### TASK BRIEF
Print, word for word, the part of the Af-Pak policy passage between "They've now done" and "that they know.", inclusive.

They've now done their "stress tests", which, in the world of foreign policy,
are called "strategic reviews". They recognize that unexpected forces are
pressing in on them. They grasp that the American global system, as it existed
since the truncated American century began, is in danger. They're ready to bite
the bullet and bail it out. Their goal is to save what they care about in ways
that they know.
Unfortunately, the end result is likely to be that, as with AIG, we, the
American people, could end up "owning" 80% of the Af-Pak project without ever
"nationalizing" it - without ever, that is, being in actual control. In fact,
if things go as badly as they could in the Af-Pak War, AIG might end up looking
like a good deal by comparison.
The foreign policy team is no more likely to exhibit genuinely outside-the-box
thinking than the team of Treasury Secretary Tim Geithner and National Economic
Council Chairman Larry Summers has done. Their clear and desperate urge is to
operate in the known zone, the one in which the US is always imagined to be
part of the solution to any problem on the planet, never part of the problem
itself.
In foreign policy (as in economic policy), it took the George W Bush team less
than eight years to steer the ship of state into the shallows where it ran
disastrously aground. And yet, in response, after months of "strategic review",
this team of inside-the-Beltway realists has come up with a combination of
Af-Pak war moves that are almost blindingly expectable.

### DATA SEGMENT
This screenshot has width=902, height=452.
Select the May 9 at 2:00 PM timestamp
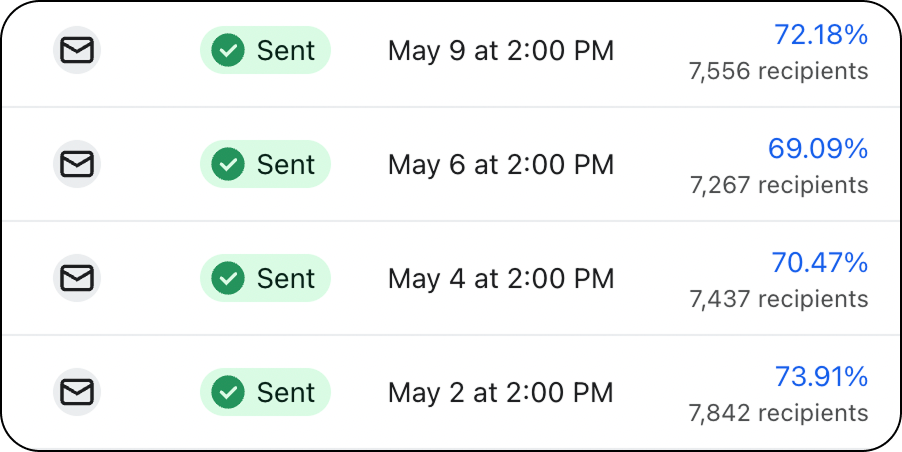[501, 51]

### WRITTEN ANSWER
They've now done their "stress tests", which, in the world of foreign policy,
are called "strategic reviews". They recognize that unexpected forces are
pressing in on them. They grasp that the American global system, as it existed
since the truncated American century began, is in danger. They're ready to bite
the bullet and bail it out. Their goal is to save what they care about in ways
that they know.